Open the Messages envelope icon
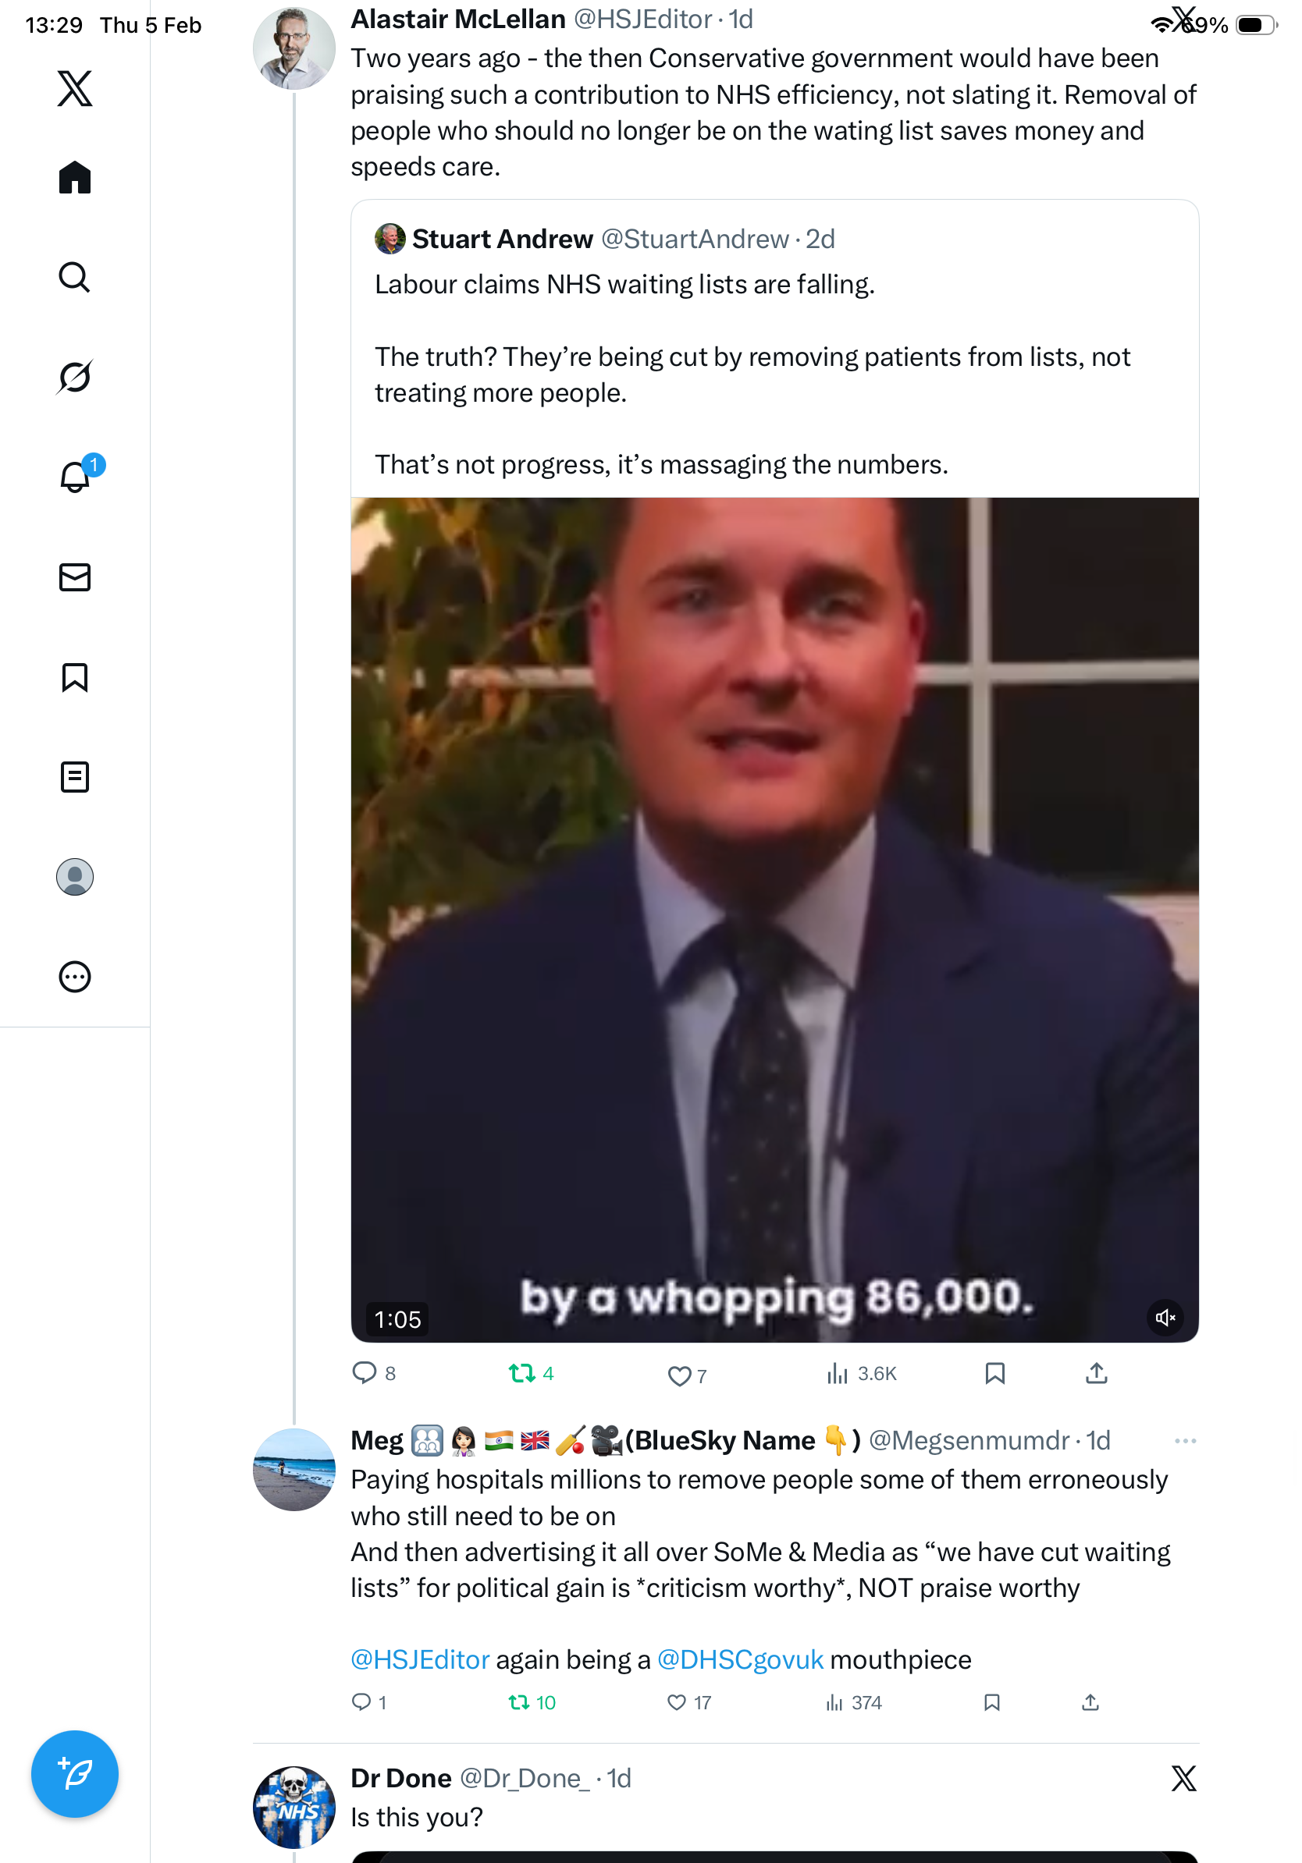This screenshot has height=1863, width=1302. click(75, 577)
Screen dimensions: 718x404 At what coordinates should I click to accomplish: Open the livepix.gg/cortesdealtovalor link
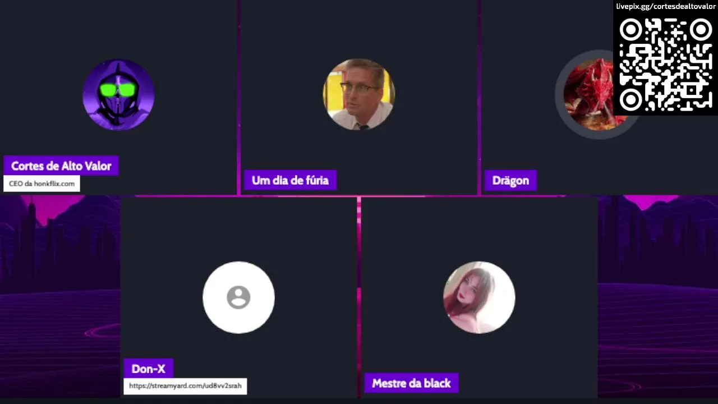[x=665, y=6]
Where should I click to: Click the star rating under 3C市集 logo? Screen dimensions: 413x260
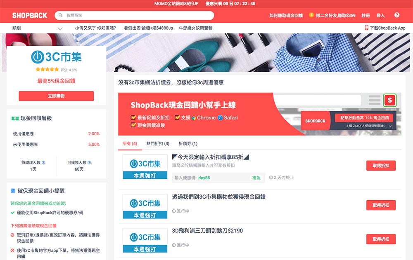(x=46, y=70)
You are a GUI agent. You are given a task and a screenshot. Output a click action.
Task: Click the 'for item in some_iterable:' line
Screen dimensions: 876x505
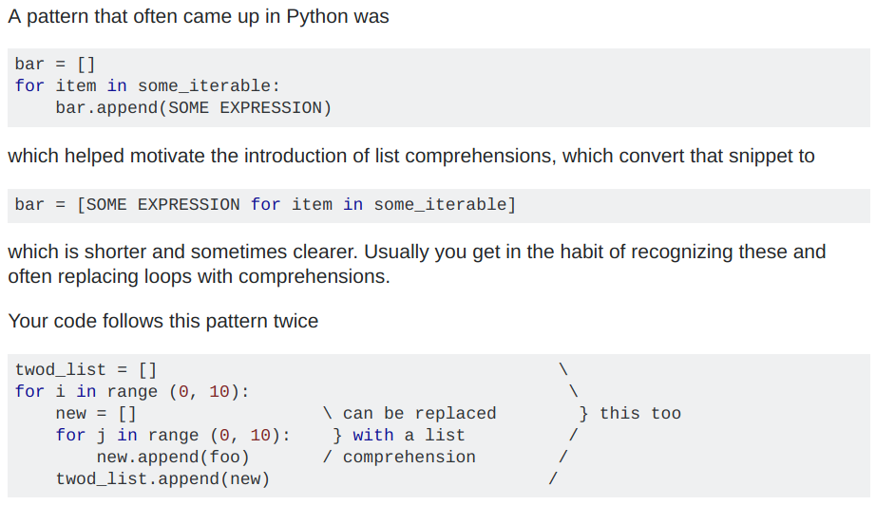coord(147,86)
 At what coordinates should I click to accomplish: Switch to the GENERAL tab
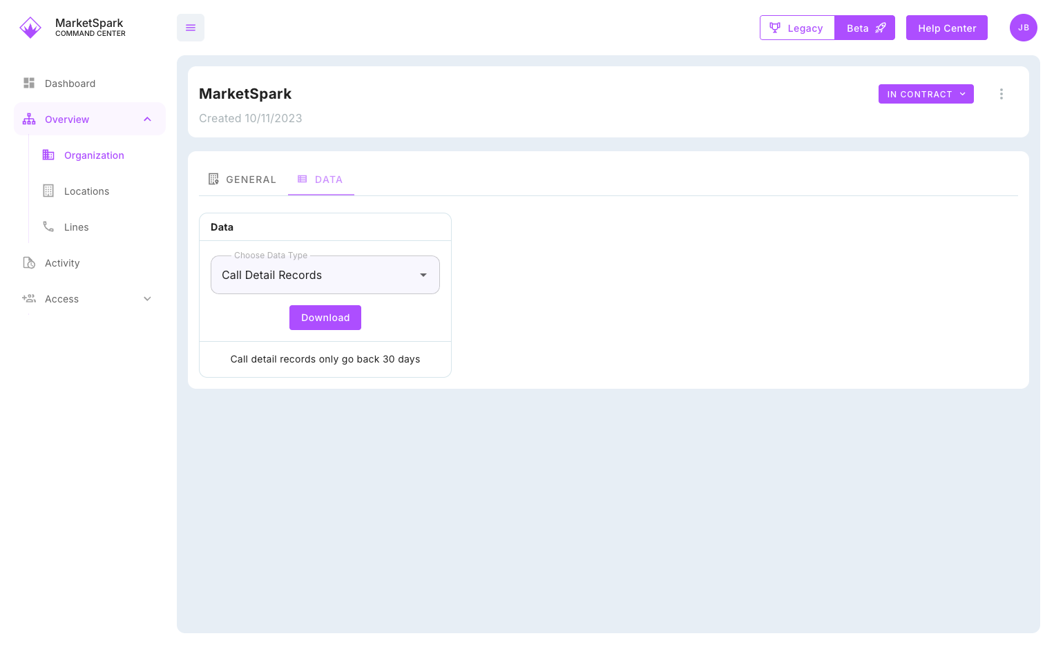pyautogui.click(x=242, y=180)
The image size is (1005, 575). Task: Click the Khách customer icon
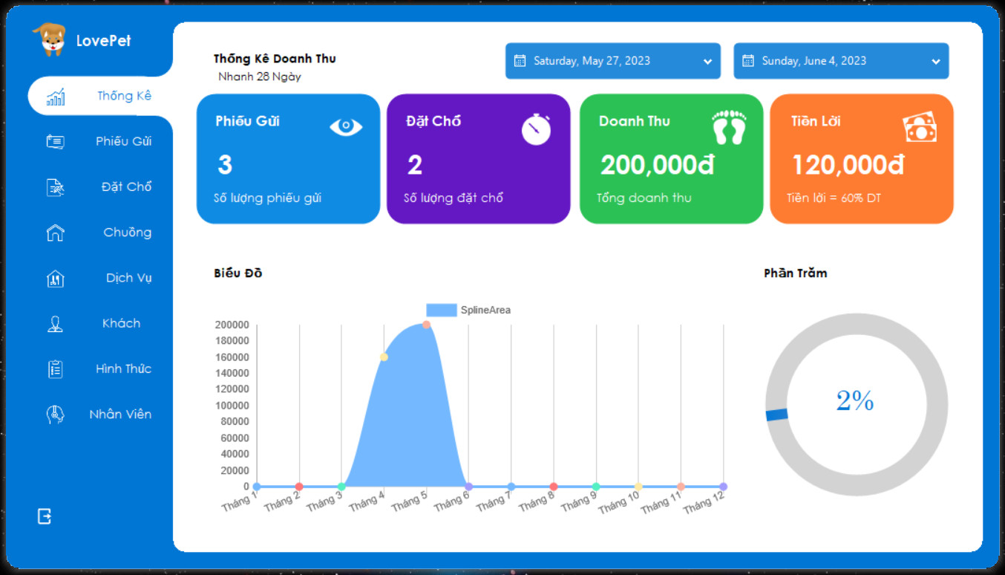(x=56, y=324)
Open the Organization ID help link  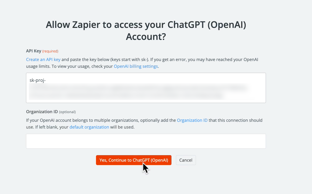pos(192,120)
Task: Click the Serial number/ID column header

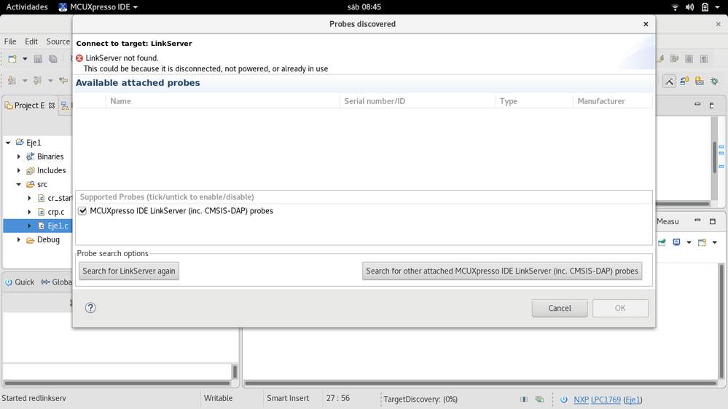Action: pyautogui.click(x=375, y=101)
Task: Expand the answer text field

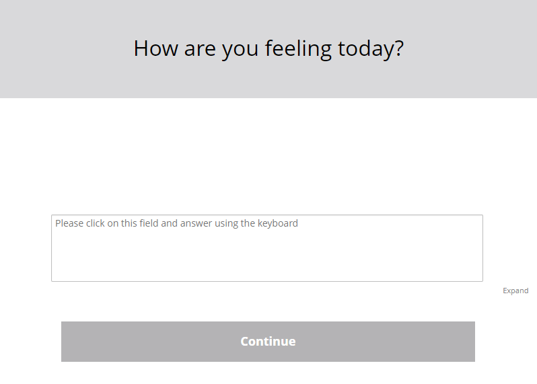Action: pos(515,291)
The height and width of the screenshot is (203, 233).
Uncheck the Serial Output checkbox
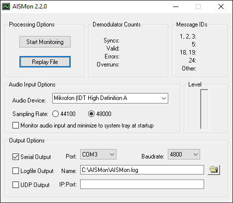[x=15, y=157]
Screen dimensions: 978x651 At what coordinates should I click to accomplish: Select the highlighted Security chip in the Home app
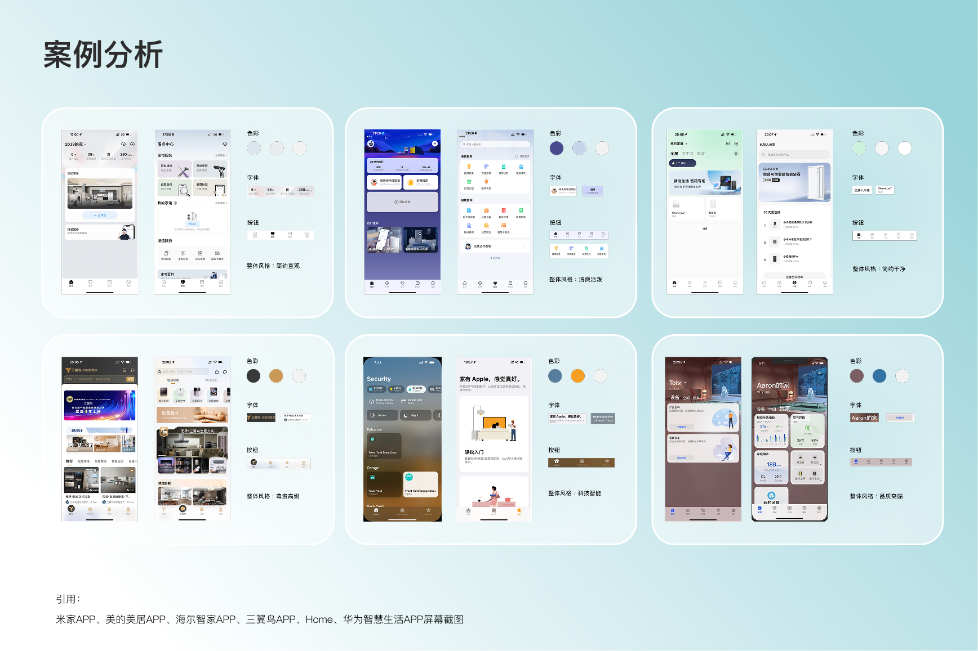pyautogui.click(x=416, y=389)
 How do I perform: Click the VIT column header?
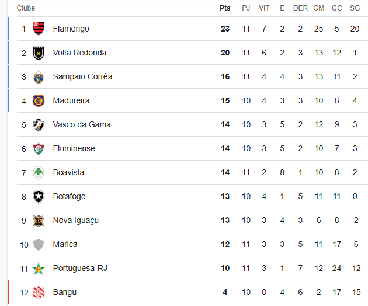[264, 8]
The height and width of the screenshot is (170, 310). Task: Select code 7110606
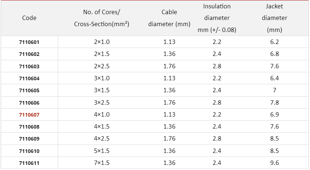point(29,103)
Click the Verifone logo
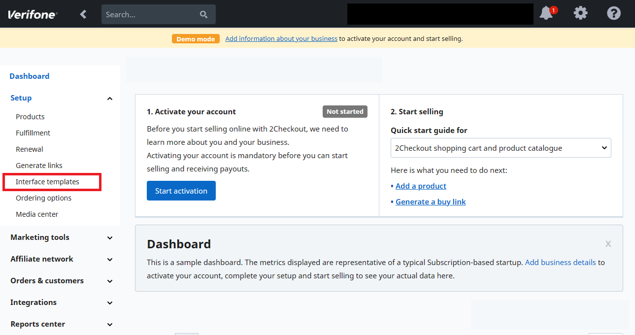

□ □ □ □

WORK INSTRUCTIONS.
Only the lines from the line holding "Screen dimensions: 978x651" through the last line above belong in the answer, repeated exactly; the pictures do not.

WRITTEN ANSWER.
Screen dimensions: 978x651 At what coordinates should I click to accomplish: Select the highlighted Security chip in the Home app
pyautogui.click(x=416, y=389)
 How do I perform: Click the VIT column header?
[264, 8]
The height and width of the screenshot is (170, 310). Task: Select code 7110606
point(29,103)
Click the Verifone logo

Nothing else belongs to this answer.